2018年9月8日土曜日

クチボソに会いたい

クチボソ(モツゴ)
クチボソ

私が西湘の大磯から、今住んでいる保土ヶ谷区権太坂に引っ越してきたのは、約40年前。
引っ越してきて、暫くしてから長女が生まれた。
当然の如く東戸塚駅はなく、勤務には保土ヶ谷駅までバスで行き、そこから原宿駅、横浜駅までJRを使った。
境木だって権太坂だって、通路はガタガタで、あっちこっちに水たまりがあった。
でも、当時にしてみれば、なかなか良好な住宅街だったと、言えないことはない。

東口(2010年8月22日)
東戸塚駅が開業したのは1980年、今から38年前。
これから、駅ができて、駅前には商業ビルが幾つも建って、それは凄く好い街ができるんですよ、と勧められた。
駅が開業しても、駅までの路面はガタガタ、雨の時などはグチャグチャでゴム長がないと歩けなくて、気の利く料理学校のバスの運転手は、歩行に困っている私たちを見つけて、ただ乗りさせてくれた。

この稿の本題は、東戸塚駅や我が家の近辺のことではない、クチボソのことなんです。

引っ越してきた頃から大騒ぎしていたのは、境木や権太坂の北斜面と、今井町や法泉町の南斜面との丁度真ん中辺り、底の部分の水事情だった。
今井川やその他の疏水で谷を作っていたが、そこに流れ込む水の量が余りに大量だった。
その両斜面には大型な住宅地が開発され、雨量は兎も角、下水の処理が地元住民を含めて役所の悩みの種でもあった。
自治会等の会合においてその処理の問題は確実に進めていくが、時間的な余裕は欲しいと言われた。
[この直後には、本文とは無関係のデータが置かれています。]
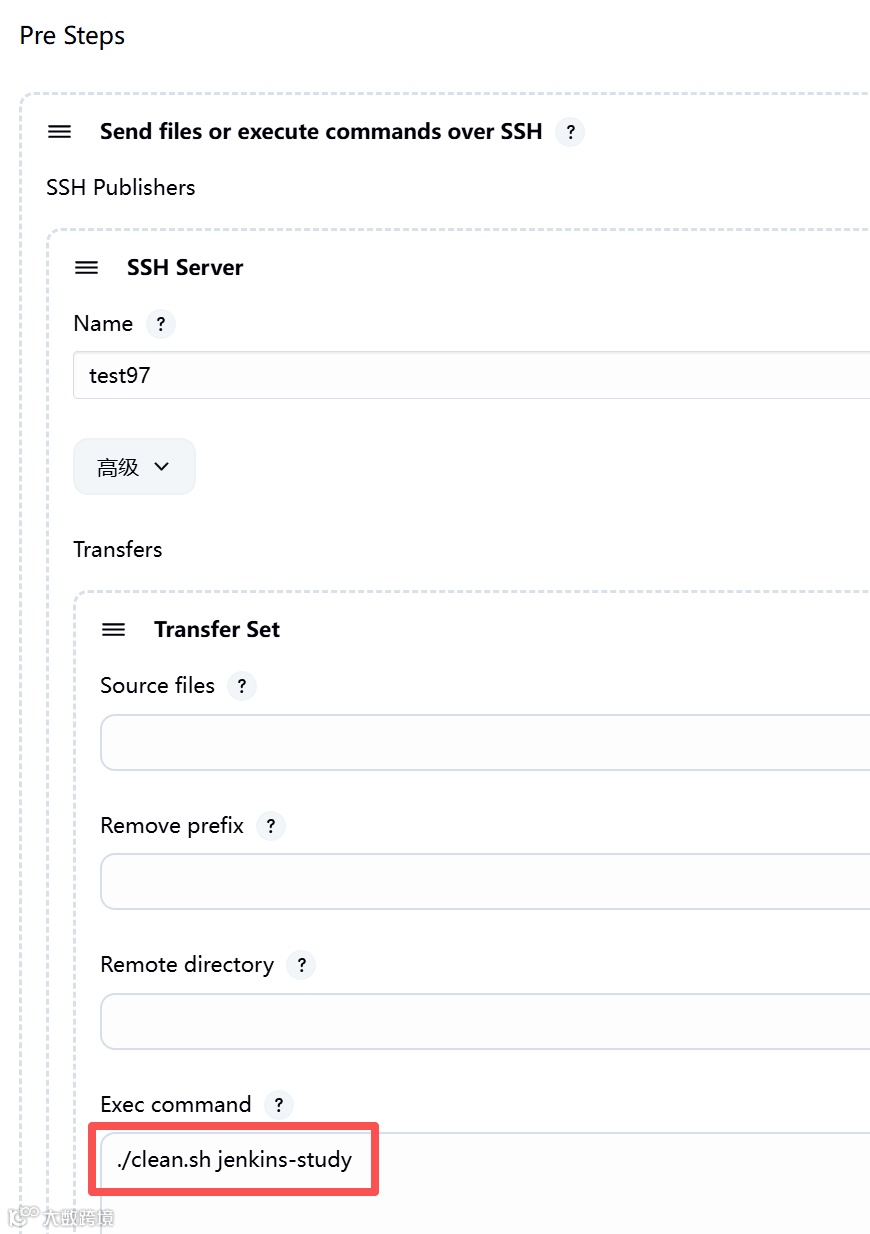
Task: Click the SSH Server block title
Action: pyautogui.click(x=185, y=268)

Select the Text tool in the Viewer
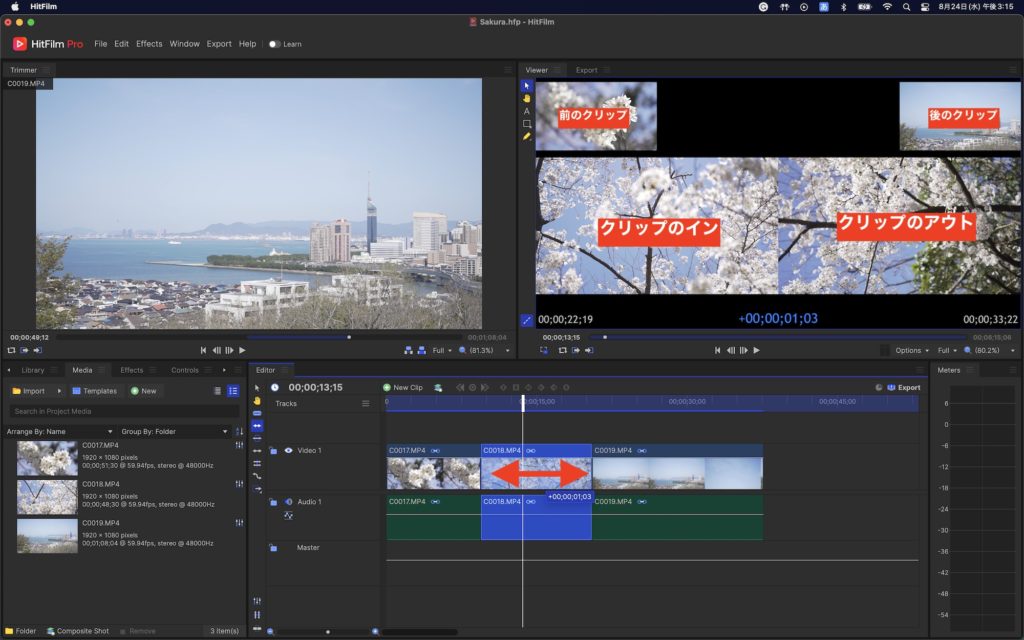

今、横浜市は下水の処理施設を作ろうと、根を上げて訴えているが、元々、このエリアの下流にとっては、帷子川と今井川が合流する辺りで、川に流れ来る水の量が多過ぎて、氾濫した。
その氾濫のための改修工事が江戸時代から行われていた。
その工事が、完璧に終えたかどうかは、見た目には解らない。

私たちが権太坂の住民として説明受けていたのは、下水問題だった。
しかし、先ほど述べている改修工事も上流部分は未完成だったから、この完成も急いでいたのも事実だ。
かって下水のことを特別の問題として見直されてきたのは、私が引っ越してきた頃からだったように思われる。
非衛生なものだと認識され出した。
下水溝はあったものの、貧弱なもので、いつでも壊されたり、大雨の際、溝からはみ出すことなんかは常だった。
それでは良くないので、何とか川の改修工事と併せて、下水問題に取り組んでいた。


話しはちょっと大事なところからはみ出してしまった。
私の住宅の前の東道路を西に300メートルほど下がっていくと、JRの線路があって、線路に沿うように下水溝があった。
我が家に犬がいた時は、線路と下水溝の間に1メートルほどの歩道があって、その道を行って帰るだけで3キロあった。
私にとって、他人に言えない楽しみの一つだった。
その道に入ると、犬(ラブラドール・ゴンと呼んだ)をロープから外した。
勢いに乗ったゴンは、私のことなど忘れて暗闇の中に隠れた。
それから、30分ほどしてから、鼻息高らかに、口からは涎を垂らしながら、威風蒼然と帰ってくる。
この光景が嬉しかった。
「クチボソ」の画像検索結果

そして気が抜けたところで、その疏水でのクチボソの泳ぎを観てホッとするのだ。
それほど、こんなひと時がどれほど嬉しかったことか!
野道から見下ろして5メートルぐらいの下の小さな水たまりに、クチボソがそれでも10匹ほどが群れをなして泳いでいた。
その群れをいつまでも眺めていて、興味を失わない。
この類(るい)に類(たぐい)まれない興味を持つ私は、モンドリを「釣りショッピング」で買って来た。
山岡心にクチボソ心? 皆さんは、私とクチボソの関係を与(くみ)して、ご理解下さい。
思い通りにクチボソを得たのは、当たり前だ。

今から20年ほど前に、この線路と疏水の間の野道を歩くことができなくなった。
JRの線路地を強固にするための大工事が始まったために、こそっと歩けるだけの小さな橋も撤去された。
そうして、愛犬・ゴンは亡くなった。
それでも、あのクチボソが忘れられなくて、障害は自ら除くことによって振り払い、近い将来に必ず実行しようと決めた。





今井川と帷子川の改修工事をネットで得た記事を転載させていただいた。

今井川は、始めは東海道の東側を流れ、中の橋で東海道の反対側に移って帷子川に合流していた。(下図)
長い間、氾濫に悩まされていたが、嘉永4-5年の改修工事で、東海道の東側を直進、直接海へ出るようにした。
工事による土は、嘉永6-7年のお台場工事用に納入された。
今井川工事の遠因
東海道以前、今井川は図のように直接海に流れ込んでいた。東海道新道工事の際、橋を一つ節約するために、点線のように今井川を帷子川につなぎ込んだ。それが原因で合流点での渋滞による氾濫が起き、長い間、地元の苦労の種になった。(保土ヶ谷区史-蔦田説)

帷子川との合流点における水流渋滞を解消することが工事の主目的であった。